原文摘录 —
----

提升速度

多线程

使用单线程

import requests
import time

url_list = []
with open('test.txt', 'r') as f:
    file_list = f.readlines()
    for eachline in file_list:
        url = eachline.replace("\n", '')
        url_list.append(url)
start_time = time.time()
for eachone in url_list:
    try:
        res = requests.get(eachone)
        print(res.status_code, eachone)
    except Exception as e:
        print("Error: ", e)
end_time = time.time()
print("时间差:", end_time-start_time)

image-20211226171713847

函数方法

调用_thread模块中的start_new_thread()函数产生新的线程

import _thread
import time

def print_time(threadname, delay):
    count = 0
    while count < 3:
        time.sleep(delay)
        count += 1
        print("%s: %s" % (threadname, time.ctime(time.time())))
try:
    _thread.start_new_thread(print_time, ("Thread-1", 1, ))
    _thread.start_new_thread(print_time, ("Thread-2", 2, ))
    print("Finished!!!")
except Exception as e:
    print("启动线程失败:", e)
while 1:
    pass

image-20211226173644526

类方法

使用threading模块,继承threading.Thread()

  • 方法:

  • run():表示线程活动的方法

  • start():启动线程

  • join([time]):等待至线程终止

  • isAlive():返回线程是否是存活的

  • getName():返回线程名

  • setName():设置线程名

import threading
import time

class myThread(threading.Thread):
    def __init__(self, name, delay):
        threading.Thread.__init__(self)
        self.name = name
        self.delay = delay
    def run(self):
        print("Starting "+ self.name)
        print_time(self.name, self.delay)
        print("Exiting "+ self.name)
def print_time(thread_name, delay):
    count = 0
    while count < 3:
        time.sleep(delay)

----

数据摘录 —
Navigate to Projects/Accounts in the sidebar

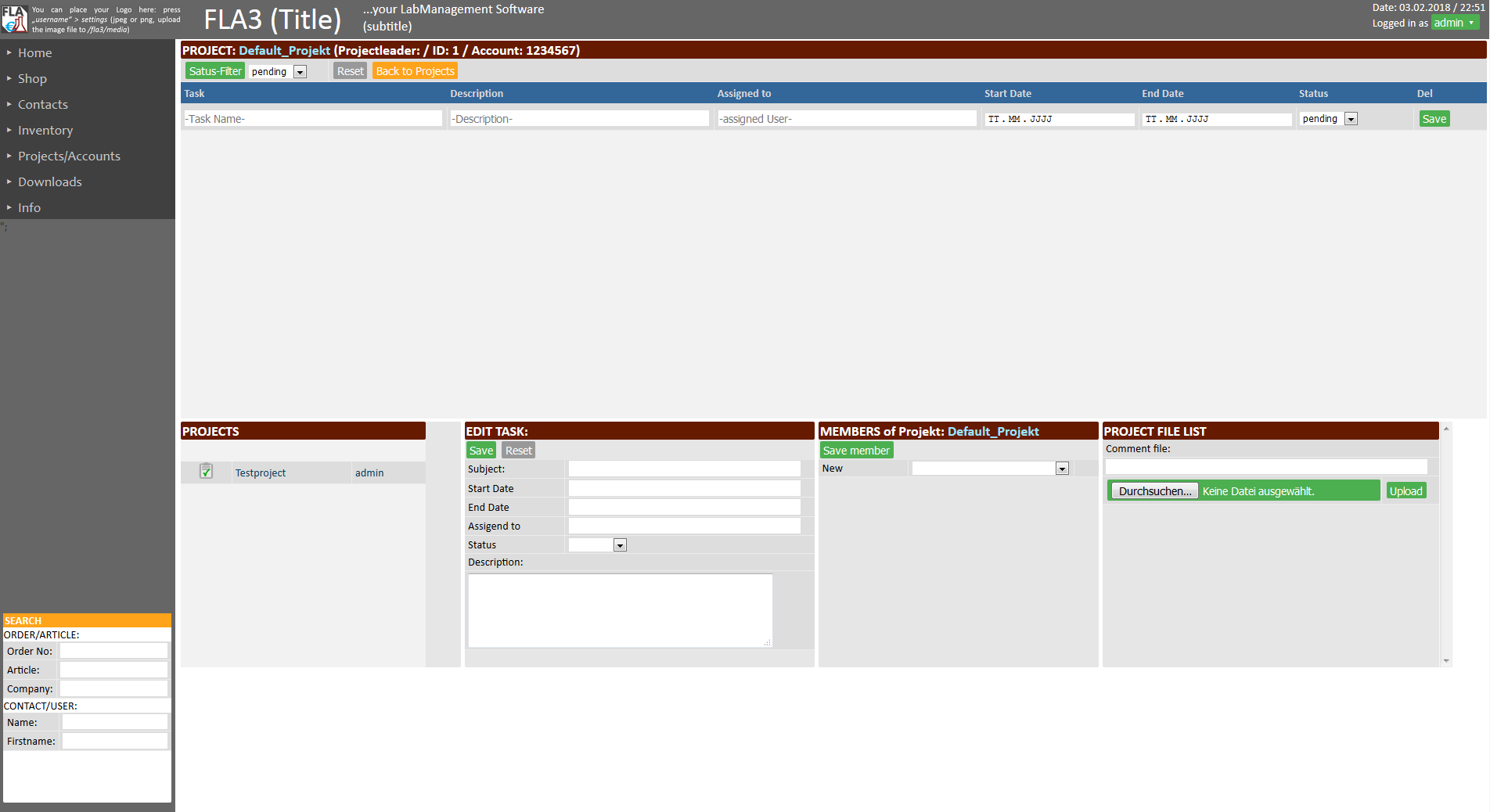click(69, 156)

----

待完成任务 —
• A. 按多线程讲解的说法,join([time]) 方法起什么作用?
• B. 把多线程讲解中从“for eachline in”到“print(res.status_code, eachone)”的这一段一字不差地照录下来。
• C. 从多线程讲解最后一行之后接着往下写。

参考答案 —
• A. 等待至线程终止。

• B.
for eachline in file_list:
        url = eachline.replace("\n", '')
        url_list.append(url)
start_time = time.time()
for eachone in url_list:
    try:
        res = requests.get(eachone)
        print(res.status_code, eachone)

• C.
        print(thread_name, time.ctime(time.time()))
        count += 1
threads = []
thread1 = myThread("Thread-1", 1)
thread2 = myThread("Thread-2", 2)

thread1.start()
thread2.start()

threads.append(thread1)
threads.append(thread2)
for i in threads:
    i.join()
print("Finished!!")

image-20211226175220929

使用队列完成多线程
queue模块使用
  • queue.Queue()FIFO,先入先出的一个队列
  • queue.LifoQueue()LIFO,后入先出的一个队列
  • queue.PriorityQueue()优先级队列,比较队列中每个数据的大小,值越小的拥有优先出队列的权力,一般使用元组的方式插入
  • queue.SimpleQueue()简单队列

初始化操作:

import queue
q = queue.Queue(maxsize=5)
q = queue.LifoQueue(maxsize=5)
q = queue.PriorityQueue(maxsize=5)
q = queue.SimpleQueue() #不需要指定大小

新增队列:

Queue.put(item, [block[, timeout]])

import queue
q = queue.Queue(maxsize=2)
q.put("我",block=True)
q.put("爱",block=True)
q.put("你",block=True)

其中的item为必填项,blockTrue的时候使得调用线程堵塞在这里,知道空出一个空间来进行插入,timeout是当blockTrue的时候等待的时间,超时就会报错

取值:

Queue.get(block=True, timeout=None)

  • q.qsize():队列大小;

  • q.empty():判断队列是否为空;

  • q.full():判断队列是否为满;

  • q.get_nowait():等价于 q.get(False),该方法使用参考上述取队列值部分内容;

  • q.put_nowait(item):等价于 q.put(item, False)

  • q.task_done()q.join():这两个方法继续阅读后续内容

    queue — 一个同步的队列类 — Python 3.10.1 文档

多线程请求

from types import resolve_bases
import requests
import time
import queue
import threading

url_list = []
with open('test.txt', 'r') as f:
    file_list = f.readlines()
    for file in file_list:
        url = file.replace("\n", '')
        url_list.append(url)

start_time = time.time()
class myThread(threading.Thread):
    def __init__(self, name, q):
        threading.Thread.__init__(self)
        self.name = name
        self.q = q
    def run(self):
        print("Starting "+ self.name)
        while 1:
            try:
                crawler(self.name, self.q)
            except Exception as e:
                print("Error "+ e)
        print("Exiting "+ self.name)
def crawler(name, q):
    url = q.get(timeout=2)
    try:
        res = requests.get(url)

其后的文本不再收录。